:: DATASET EXTRACT ::
=== Begin Enclosure ===

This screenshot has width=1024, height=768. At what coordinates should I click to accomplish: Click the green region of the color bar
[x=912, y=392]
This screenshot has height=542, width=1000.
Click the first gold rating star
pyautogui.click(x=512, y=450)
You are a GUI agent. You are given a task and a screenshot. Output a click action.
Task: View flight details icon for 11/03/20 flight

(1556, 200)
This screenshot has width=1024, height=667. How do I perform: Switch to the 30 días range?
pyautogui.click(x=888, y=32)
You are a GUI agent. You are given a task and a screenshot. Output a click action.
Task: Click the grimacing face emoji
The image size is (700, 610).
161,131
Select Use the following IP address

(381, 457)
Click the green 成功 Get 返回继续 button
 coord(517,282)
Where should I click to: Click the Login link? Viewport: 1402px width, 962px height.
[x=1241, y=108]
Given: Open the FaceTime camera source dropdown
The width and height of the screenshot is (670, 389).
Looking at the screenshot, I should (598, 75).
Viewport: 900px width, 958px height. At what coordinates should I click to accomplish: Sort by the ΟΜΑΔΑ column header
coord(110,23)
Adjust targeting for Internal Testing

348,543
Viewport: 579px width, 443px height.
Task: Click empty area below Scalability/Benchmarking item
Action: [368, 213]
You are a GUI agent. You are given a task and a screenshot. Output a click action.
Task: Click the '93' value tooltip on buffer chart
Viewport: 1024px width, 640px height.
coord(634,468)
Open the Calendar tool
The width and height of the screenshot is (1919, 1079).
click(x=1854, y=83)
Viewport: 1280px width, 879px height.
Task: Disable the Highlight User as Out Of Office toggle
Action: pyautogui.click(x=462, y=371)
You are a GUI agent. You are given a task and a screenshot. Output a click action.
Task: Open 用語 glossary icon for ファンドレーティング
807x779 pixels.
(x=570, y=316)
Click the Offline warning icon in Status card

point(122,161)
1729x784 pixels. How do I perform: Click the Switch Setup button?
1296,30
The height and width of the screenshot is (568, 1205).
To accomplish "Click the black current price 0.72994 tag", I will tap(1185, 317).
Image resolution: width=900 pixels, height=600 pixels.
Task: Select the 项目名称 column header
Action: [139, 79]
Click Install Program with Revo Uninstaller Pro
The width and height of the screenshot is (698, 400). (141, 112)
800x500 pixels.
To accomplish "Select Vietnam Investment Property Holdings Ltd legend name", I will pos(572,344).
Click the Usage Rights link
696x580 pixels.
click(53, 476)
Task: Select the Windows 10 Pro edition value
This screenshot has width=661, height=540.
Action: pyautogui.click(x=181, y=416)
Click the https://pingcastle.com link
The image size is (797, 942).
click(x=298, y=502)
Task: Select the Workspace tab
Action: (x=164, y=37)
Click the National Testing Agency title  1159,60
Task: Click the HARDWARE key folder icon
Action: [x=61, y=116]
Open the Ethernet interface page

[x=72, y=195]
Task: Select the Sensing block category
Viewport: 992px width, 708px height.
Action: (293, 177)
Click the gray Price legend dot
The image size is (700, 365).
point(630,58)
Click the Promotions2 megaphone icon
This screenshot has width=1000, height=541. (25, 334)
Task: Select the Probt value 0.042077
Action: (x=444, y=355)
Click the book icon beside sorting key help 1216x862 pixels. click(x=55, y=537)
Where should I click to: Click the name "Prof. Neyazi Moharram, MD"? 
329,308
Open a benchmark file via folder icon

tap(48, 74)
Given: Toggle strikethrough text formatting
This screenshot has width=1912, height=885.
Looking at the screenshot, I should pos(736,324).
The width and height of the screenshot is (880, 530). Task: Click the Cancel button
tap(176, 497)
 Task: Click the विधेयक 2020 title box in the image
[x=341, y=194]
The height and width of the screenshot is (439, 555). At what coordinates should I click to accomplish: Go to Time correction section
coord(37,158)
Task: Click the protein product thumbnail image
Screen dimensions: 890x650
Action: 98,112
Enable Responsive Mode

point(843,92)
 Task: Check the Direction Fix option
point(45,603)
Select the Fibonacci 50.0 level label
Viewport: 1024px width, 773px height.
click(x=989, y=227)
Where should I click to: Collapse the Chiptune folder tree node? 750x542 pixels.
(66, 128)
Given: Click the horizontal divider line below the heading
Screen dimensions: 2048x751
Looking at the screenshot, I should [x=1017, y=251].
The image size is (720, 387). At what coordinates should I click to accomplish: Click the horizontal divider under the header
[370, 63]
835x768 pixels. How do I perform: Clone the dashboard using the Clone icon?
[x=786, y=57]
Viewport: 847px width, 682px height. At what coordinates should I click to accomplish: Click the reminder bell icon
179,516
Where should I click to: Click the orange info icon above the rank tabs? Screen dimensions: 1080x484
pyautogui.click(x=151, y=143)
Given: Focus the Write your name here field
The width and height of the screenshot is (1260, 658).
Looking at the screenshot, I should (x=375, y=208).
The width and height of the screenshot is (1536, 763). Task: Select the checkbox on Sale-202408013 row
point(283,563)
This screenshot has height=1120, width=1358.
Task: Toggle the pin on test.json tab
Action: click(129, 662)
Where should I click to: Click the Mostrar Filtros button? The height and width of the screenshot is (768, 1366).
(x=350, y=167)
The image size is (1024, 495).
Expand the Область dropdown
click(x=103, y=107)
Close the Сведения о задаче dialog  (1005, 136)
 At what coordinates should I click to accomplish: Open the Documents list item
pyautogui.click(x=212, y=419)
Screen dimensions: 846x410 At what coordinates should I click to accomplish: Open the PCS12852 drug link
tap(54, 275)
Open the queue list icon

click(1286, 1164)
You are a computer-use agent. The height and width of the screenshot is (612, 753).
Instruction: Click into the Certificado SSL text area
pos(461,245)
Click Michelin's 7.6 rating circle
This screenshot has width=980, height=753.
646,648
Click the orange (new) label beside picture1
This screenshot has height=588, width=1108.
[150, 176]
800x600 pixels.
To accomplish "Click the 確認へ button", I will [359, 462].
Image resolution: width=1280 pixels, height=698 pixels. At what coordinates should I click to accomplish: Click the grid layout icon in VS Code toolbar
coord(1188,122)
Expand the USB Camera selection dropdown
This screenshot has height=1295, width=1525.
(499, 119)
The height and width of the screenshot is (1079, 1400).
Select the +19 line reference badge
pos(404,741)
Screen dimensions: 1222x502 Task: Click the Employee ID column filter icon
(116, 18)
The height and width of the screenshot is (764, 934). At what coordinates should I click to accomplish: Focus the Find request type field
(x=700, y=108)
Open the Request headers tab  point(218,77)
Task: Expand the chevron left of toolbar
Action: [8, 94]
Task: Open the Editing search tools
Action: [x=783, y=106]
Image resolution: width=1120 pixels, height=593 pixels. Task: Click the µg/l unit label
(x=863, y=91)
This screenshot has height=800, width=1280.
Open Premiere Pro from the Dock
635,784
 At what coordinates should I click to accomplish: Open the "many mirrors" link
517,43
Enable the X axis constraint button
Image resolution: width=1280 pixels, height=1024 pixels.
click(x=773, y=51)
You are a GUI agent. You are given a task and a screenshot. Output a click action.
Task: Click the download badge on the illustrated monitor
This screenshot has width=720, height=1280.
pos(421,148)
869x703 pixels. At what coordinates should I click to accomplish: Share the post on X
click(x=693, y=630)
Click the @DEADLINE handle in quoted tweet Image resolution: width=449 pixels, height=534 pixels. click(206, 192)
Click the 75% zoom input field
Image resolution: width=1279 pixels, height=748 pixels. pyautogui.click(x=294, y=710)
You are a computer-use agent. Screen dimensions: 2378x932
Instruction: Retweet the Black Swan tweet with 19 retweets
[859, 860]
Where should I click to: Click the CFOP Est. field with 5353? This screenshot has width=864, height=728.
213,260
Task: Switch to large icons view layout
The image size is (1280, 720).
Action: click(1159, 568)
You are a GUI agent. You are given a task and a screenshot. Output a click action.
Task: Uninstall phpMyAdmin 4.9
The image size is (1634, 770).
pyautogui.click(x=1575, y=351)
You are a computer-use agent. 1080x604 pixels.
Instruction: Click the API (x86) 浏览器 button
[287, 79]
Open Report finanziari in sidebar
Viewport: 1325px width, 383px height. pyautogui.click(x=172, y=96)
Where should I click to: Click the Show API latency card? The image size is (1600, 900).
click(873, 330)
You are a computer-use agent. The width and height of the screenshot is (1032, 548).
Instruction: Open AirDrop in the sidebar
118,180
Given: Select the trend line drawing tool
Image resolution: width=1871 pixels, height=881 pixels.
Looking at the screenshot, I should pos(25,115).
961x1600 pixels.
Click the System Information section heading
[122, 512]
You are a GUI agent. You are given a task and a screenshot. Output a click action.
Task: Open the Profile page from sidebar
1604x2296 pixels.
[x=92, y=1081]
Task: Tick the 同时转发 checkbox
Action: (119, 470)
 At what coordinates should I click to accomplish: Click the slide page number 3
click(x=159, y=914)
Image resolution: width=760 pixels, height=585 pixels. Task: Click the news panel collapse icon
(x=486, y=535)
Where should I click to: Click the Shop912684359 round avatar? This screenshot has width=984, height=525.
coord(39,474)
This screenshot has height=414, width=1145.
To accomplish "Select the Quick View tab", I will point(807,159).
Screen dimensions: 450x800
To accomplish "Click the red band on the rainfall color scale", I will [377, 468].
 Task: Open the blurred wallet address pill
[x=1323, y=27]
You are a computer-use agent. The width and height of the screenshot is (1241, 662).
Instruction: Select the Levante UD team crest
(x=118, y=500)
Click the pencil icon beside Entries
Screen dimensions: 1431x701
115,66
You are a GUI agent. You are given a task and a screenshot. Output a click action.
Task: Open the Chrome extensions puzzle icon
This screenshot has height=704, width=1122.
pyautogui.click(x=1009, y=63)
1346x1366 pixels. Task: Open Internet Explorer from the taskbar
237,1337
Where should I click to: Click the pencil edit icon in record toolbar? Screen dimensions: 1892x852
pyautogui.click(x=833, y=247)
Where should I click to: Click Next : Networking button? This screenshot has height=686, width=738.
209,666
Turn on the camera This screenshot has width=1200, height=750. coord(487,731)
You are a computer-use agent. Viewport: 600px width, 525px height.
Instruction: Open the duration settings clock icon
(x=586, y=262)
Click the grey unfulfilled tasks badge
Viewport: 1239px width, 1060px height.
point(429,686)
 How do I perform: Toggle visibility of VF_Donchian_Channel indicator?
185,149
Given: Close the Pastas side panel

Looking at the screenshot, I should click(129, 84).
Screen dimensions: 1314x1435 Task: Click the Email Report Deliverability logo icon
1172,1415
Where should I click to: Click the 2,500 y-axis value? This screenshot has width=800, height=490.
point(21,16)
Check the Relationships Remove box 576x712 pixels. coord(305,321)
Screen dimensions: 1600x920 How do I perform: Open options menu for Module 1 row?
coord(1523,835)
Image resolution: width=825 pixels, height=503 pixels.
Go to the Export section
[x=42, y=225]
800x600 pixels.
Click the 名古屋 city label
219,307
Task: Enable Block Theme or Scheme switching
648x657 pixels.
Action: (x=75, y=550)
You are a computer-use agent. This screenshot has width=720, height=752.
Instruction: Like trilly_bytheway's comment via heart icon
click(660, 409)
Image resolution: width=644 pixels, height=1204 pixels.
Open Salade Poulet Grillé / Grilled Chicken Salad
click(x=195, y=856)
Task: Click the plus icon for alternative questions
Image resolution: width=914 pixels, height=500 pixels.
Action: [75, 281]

=== End Enclosure ===

What lines in the entries above include the string "legend"? Return each one.

To accomplish "Select Vietnam Investment Property Holdings Ltd legend name", I will pos(572,344).
Click the gray Price legend dot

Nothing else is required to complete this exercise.